Infalsificável
1. Estou muito contente. O João Gonçalves saiu do seu habitual torpor ofensivo, e colocou-se na defensiva. E defendeu a única coisa que costuma defender: o Vaticano. Óptimo. Neste mundo, o João é um homem de ataque. Está sempre a atacar esta cidade dos homens, porque, na verdade, o João é um soldado da cidade de deus. O encanto dos textos do João advém disso: ele coloca-se na posição de alguém que não é daqui; alguém que tem de passar pelo inferno que é a cidade dos homens (sobretudo quando lhe calhou em sorte esta parte da cidade dos homens que se chama Portugal). É isto que dá o desprendimento e o encanto reaccionário aos textos do João. Um encanto que vale a pena acompanhar no livro da foto.

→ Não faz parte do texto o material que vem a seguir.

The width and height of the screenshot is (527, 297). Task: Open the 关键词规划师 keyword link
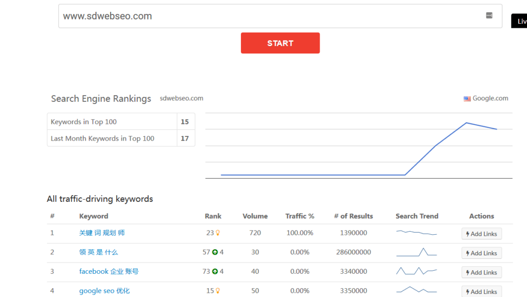pos(102,233)
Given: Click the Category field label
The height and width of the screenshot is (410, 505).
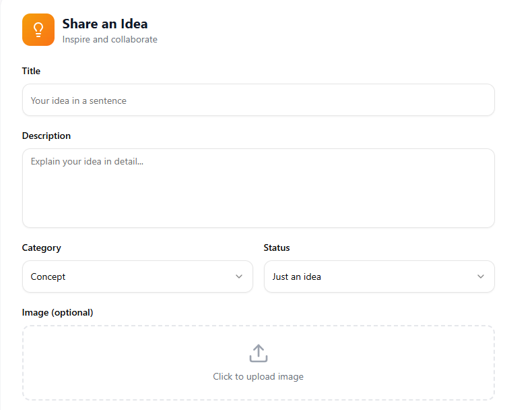Looking at the screenshot, I should point(42,247).
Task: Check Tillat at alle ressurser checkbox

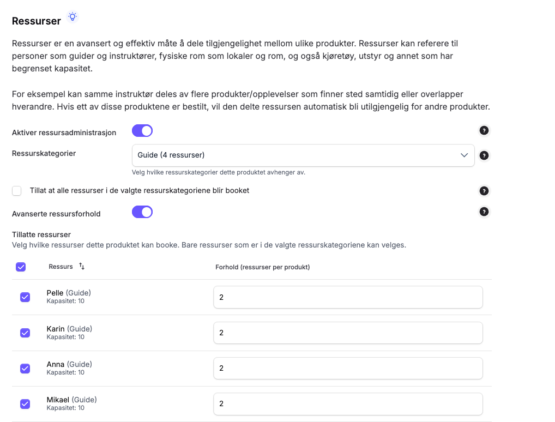Action: point(17,191)
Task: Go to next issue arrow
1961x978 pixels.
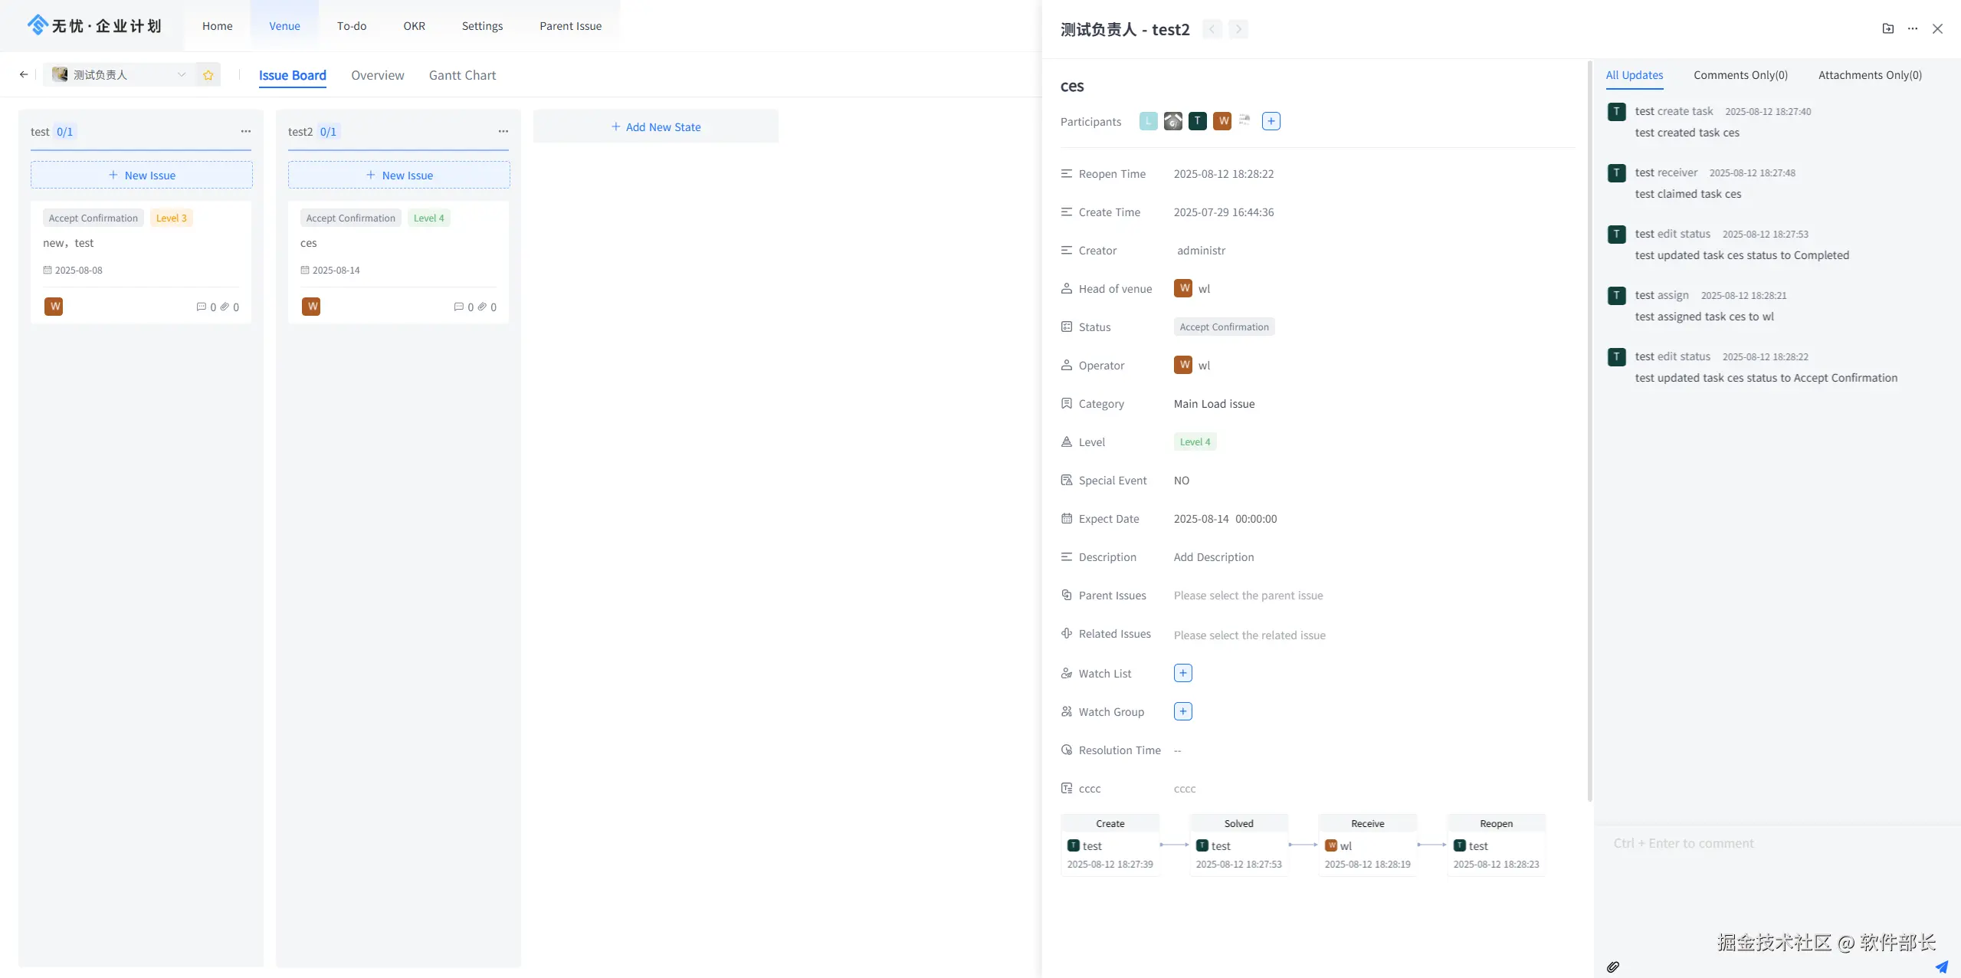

O João está sempre ao ataque, porque nada o prende aqui na cidade dos homens. Donde só reage às críticas lançadas sobre aquele que tem a chave da cidade de deus: aquele que se senta no trono romano. Posto isto, claro que o João não gosta daquilo que escrevi sobre o Papa. Nem esperava outra coisa. É bom que o “olhómetro” católico do João reaja ao “olhómetro” liberal. São dois olhómetros necessários. (Mas, estás enganado, João - os preconceitos são tramados; eu não sou da “Espada &Cia academia”, seja lá o que isso for).
2. Caro João, não passei os olhos pela encíclica. Eu li a encíclica. Podes não concordar com o que escrevi sobre a dita, mas não insinues que não a li. Não entres nessa mania muito portuguesa: quando alguém faz uma interpretação diferente da nossa, há tendência para se dizer “leu por alto”, “não sabe o que está a dizer”.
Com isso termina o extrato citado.